> [Texto apresentado]:
Os primeiros dados históricos referentes a este indicador, remontam a 2016, onde o rácio era de 17,9% (cerca de 50 mil milhões de Euros) resultado da crise macroeconómica iniciada em 2007 e que se estendeu até 2014 em Portugal, onde entretanto se levaram a cabo várias reformas estruturais que colocaram o país numa retoma modesta até à chegada da pandemia. Historicamente, o aumento dos rácios de NPL nos países europeus tem resultado de conjunturas macroeconómicas desfavoráveis, pelo que neste momento estamos a caminhar no desconhecido. Um potencial próximo pico no rácio de NPLs irá surgir pela via da paragem abrupta na economia, das cadeias de distribuição, de inflações galopantes e eventuais subidas das taxas de juro que eventualmente levam famílias e empresas ao incumprimento das suas obrigações.

> [Material recolhido]:

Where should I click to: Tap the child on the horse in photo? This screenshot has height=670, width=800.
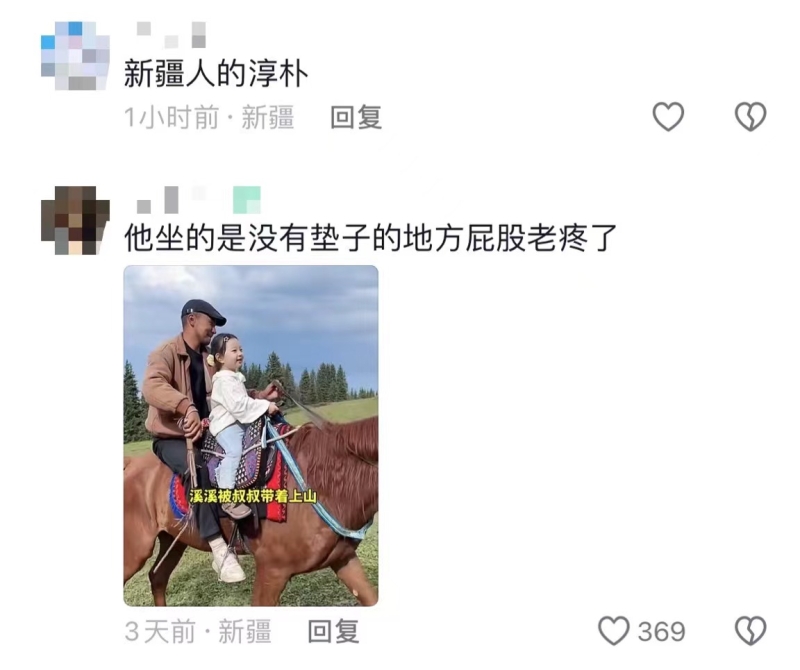(239, 418)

> [Requisito]:
Segundo o texto sobre os rácios de NPL, qual era esse rácio em 2016 e a que valor aproximado correspondia? Responda numa frase, por favor.

> [Espaço de resposta]:
Em 2016, o rácio era de 17,9%, cerca de 50 mil milhões de euros.